→ **TRY IT**: Your task is to transcribe, without alteration, the lines from the top of the material below through the line bearing "Task: Select the From wallet address text", inclusive.

━━━━━ PROVIDED RECORDS ━━━━━

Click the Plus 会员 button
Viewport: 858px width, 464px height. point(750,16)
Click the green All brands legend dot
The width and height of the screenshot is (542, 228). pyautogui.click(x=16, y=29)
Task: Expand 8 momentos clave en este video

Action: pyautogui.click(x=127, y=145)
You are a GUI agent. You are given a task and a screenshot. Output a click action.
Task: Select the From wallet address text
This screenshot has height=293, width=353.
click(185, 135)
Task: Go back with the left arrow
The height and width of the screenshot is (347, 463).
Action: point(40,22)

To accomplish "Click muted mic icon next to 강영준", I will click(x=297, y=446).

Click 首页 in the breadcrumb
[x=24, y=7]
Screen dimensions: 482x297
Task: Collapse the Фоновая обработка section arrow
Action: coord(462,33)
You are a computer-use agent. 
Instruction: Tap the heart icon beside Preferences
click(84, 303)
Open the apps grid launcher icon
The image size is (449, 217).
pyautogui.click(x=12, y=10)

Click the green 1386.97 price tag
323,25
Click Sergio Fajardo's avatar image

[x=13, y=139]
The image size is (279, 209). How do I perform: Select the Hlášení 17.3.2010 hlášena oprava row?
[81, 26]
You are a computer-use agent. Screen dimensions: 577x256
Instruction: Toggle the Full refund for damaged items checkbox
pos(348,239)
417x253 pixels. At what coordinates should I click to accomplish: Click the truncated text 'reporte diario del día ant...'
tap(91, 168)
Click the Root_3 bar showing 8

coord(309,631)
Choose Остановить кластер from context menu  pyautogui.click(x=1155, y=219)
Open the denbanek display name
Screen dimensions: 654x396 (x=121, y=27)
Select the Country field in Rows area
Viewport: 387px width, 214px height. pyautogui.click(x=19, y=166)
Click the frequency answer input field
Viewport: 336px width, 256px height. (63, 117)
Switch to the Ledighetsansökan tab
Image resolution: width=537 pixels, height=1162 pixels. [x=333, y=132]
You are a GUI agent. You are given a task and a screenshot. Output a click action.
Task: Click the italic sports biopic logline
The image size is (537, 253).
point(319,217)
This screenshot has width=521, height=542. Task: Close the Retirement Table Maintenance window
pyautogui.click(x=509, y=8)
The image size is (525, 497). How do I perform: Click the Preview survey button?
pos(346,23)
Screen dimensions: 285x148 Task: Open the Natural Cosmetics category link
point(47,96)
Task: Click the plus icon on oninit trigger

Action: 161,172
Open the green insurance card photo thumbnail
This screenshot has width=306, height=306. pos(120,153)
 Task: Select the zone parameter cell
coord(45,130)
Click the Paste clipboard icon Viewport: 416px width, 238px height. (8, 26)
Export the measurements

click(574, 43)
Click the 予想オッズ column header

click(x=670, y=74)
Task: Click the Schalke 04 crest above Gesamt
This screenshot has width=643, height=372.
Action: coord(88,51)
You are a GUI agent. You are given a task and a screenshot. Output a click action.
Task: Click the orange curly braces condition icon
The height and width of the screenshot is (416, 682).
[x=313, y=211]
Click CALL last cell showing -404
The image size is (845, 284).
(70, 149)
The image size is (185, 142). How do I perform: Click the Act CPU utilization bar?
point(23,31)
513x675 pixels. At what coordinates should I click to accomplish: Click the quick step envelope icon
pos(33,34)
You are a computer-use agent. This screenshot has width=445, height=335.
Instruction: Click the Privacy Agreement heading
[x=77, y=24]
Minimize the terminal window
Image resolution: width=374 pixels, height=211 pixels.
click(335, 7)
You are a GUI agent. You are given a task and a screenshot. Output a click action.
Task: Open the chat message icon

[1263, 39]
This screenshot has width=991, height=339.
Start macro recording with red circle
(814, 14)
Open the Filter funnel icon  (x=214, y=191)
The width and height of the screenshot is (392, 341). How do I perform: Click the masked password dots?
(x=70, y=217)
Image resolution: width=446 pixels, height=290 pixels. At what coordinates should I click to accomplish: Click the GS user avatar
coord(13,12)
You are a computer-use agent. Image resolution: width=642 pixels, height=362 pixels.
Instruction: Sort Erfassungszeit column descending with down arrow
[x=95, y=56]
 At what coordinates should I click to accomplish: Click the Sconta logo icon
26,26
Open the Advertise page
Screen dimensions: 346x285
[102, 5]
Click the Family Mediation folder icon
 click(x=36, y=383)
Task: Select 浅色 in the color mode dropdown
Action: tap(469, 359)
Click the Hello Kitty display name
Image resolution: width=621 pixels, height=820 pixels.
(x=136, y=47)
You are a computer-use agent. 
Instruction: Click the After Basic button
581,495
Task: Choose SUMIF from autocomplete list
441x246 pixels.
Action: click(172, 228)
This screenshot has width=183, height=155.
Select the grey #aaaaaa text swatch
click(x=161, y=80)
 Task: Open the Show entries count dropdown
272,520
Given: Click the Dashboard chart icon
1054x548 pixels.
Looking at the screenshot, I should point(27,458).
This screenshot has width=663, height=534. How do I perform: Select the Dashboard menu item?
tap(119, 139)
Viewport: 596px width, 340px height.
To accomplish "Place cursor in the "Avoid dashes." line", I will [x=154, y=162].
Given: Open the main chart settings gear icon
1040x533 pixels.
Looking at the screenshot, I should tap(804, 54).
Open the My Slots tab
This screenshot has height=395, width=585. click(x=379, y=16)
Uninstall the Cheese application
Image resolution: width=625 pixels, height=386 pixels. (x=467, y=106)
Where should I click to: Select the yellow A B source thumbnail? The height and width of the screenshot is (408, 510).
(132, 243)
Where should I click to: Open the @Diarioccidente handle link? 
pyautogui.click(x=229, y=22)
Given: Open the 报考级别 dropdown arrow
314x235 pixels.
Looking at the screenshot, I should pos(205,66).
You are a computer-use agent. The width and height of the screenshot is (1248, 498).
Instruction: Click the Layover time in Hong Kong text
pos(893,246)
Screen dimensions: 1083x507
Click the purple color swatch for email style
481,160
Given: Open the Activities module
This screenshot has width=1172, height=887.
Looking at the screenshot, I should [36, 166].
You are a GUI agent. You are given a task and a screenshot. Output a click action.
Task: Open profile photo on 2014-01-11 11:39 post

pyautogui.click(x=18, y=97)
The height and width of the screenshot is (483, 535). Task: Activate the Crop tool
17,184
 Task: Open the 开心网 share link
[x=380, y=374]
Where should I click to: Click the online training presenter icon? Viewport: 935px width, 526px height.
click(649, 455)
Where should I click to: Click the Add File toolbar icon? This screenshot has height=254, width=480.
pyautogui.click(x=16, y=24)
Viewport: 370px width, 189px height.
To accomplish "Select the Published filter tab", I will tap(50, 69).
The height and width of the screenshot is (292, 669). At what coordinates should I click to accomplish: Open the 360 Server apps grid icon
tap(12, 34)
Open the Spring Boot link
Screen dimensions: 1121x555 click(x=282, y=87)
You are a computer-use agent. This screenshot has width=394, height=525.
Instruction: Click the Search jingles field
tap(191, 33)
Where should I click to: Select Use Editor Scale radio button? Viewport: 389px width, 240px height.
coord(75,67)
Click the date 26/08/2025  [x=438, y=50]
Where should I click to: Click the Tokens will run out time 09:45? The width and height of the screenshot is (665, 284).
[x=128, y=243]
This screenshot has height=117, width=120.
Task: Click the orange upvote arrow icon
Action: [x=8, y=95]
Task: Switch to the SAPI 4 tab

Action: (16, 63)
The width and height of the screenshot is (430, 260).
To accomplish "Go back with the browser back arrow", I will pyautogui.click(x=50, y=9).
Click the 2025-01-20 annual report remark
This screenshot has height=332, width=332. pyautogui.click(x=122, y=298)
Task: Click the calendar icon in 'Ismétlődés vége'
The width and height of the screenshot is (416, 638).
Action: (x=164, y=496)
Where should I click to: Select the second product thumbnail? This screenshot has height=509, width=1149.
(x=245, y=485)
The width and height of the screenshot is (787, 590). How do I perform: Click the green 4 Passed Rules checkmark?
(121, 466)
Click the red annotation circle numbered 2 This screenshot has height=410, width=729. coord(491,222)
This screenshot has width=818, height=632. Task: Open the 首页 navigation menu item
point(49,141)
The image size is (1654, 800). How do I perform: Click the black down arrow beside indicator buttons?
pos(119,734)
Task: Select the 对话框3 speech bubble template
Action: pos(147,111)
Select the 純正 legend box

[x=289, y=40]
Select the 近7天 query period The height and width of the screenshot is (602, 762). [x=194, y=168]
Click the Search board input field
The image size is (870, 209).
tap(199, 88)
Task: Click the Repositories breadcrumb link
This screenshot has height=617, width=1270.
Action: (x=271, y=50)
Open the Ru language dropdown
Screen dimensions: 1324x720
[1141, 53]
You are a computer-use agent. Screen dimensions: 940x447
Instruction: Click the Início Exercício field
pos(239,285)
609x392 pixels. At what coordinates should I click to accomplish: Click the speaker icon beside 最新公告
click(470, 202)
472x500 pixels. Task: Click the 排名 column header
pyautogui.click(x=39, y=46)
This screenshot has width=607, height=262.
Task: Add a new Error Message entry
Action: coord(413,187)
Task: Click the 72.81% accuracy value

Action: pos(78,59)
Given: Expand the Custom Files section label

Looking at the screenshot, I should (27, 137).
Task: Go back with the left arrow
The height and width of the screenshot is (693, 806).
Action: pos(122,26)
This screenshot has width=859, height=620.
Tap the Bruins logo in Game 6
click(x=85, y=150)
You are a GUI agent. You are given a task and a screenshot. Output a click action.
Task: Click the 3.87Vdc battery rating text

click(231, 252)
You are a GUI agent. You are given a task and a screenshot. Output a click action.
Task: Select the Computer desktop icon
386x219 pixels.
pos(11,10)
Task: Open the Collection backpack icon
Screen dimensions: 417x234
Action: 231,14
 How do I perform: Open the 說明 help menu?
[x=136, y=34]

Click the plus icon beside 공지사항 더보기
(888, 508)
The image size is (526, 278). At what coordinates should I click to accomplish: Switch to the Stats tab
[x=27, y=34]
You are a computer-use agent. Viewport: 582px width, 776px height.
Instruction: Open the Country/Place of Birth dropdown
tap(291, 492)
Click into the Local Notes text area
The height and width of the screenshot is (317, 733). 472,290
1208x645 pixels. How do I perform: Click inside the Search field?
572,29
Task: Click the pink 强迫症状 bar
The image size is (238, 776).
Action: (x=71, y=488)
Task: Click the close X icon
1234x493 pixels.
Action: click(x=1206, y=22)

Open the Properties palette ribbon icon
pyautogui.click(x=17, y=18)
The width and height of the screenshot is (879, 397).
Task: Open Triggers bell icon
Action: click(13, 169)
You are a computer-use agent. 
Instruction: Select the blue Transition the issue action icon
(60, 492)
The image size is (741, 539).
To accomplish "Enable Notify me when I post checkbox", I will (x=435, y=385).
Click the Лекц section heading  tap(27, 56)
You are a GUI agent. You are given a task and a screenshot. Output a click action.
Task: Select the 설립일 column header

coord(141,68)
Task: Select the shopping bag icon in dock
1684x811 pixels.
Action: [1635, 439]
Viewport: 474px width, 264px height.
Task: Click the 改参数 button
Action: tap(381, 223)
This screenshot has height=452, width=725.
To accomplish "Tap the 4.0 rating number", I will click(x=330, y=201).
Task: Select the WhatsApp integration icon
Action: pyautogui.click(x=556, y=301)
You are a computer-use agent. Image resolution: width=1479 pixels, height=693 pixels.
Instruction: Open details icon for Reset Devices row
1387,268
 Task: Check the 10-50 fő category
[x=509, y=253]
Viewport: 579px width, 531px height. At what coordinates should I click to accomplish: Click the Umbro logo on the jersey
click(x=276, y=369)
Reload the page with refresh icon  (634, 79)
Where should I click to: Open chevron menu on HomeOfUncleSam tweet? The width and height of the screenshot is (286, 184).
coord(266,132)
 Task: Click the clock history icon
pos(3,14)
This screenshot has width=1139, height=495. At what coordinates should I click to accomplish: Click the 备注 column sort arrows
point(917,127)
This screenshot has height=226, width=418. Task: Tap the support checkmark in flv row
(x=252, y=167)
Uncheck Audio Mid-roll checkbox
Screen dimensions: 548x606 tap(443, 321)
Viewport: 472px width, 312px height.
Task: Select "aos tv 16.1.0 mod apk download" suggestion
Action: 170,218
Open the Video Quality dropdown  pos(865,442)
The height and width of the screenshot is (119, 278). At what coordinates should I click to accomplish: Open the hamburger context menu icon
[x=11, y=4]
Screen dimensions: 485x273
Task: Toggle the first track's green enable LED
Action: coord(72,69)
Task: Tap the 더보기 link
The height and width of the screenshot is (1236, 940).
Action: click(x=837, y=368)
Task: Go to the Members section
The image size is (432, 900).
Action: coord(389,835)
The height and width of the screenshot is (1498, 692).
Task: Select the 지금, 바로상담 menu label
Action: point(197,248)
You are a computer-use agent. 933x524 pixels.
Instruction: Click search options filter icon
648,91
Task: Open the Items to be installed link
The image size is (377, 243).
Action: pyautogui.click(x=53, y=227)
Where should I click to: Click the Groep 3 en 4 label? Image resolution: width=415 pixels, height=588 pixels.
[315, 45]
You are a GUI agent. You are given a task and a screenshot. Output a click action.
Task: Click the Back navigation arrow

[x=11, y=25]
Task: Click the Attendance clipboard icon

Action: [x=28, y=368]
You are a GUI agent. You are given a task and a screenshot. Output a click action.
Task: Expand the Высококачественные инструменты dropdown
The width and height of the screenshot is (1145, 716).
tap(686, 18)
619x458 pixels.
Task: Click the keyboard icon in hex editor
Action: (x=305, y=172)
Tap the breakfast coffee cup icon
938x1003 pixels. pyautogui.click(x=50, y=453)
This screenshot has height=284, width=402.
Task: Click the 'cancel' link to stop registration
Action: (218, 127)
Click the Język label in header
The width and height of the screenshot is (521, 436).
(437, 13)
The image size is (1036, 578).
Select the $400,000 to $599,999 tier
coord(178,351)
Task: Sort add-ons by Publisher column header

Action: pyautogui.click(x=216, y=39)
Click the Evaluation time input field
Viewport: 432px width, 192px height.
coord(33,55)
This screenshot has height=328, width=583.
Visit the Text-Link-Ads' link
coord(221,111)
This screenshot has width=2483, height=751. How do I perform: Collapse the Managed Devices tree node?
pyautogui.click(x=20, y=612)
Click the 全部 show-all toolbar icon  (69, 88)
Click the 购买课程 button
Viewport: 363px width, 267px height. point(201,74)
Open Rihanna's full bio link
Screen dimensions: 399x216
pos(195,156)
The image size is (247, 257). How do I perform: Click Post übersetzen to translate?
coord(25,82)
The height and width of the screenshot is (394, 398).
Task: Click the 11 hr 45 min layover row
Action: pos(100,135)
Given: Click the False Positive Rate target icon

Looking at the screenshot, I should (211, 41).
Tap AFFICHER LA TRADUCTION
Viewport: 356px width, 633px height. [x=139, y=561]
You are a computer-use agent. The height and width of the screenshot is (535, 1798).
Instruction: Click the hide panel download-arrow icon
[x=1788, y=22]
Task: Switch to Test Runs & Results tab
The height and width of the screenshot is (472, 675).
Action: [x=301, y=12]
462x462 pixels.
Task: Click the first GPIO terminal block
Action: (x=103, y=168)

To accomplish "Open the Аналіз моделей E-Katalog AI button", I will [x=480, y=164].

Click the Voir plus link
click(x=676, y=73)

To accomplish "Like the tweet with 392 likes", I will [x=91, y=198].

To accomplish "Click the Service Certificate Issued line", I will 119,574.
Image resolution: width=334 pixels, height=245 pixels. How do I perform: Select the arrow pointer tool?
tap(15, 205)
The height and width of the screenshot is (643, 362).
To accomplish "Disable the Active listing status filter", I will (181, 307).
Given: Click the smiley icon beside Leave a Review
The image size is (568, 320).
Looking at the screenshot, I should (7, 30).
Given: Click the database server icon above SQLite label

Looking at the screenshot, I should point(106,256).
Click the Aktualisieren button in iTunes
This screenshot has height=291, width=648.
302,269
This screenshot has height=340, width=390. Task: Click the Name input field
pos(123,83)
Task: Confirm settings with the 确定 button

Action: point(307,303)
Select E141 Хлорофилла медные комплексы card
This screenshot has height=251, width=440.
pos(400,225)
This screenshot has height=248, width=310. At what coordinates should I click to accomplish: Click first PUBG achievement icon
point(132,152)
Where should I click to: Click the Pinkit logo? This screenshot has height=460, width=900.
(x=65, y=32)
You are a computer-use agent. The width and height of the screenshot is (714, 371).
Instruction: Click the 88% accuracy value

━━━━━

→ **PROBLEM SOLUTION**:
Click the Plus 会员 button
Viewport: 858px width, 464px height. point(750,16)
Click the green All brands legend dot
The width and height of the screenshot is (542, 228). pyautogui.click(x=16, y=29)
Task: Expand 8 momentos clave en este video

Action: pyautogui.click(x=127, y=145)
You are a GUI agent. You are given a task and a screenshot. Output a click action.
Task: Select the From wallet address text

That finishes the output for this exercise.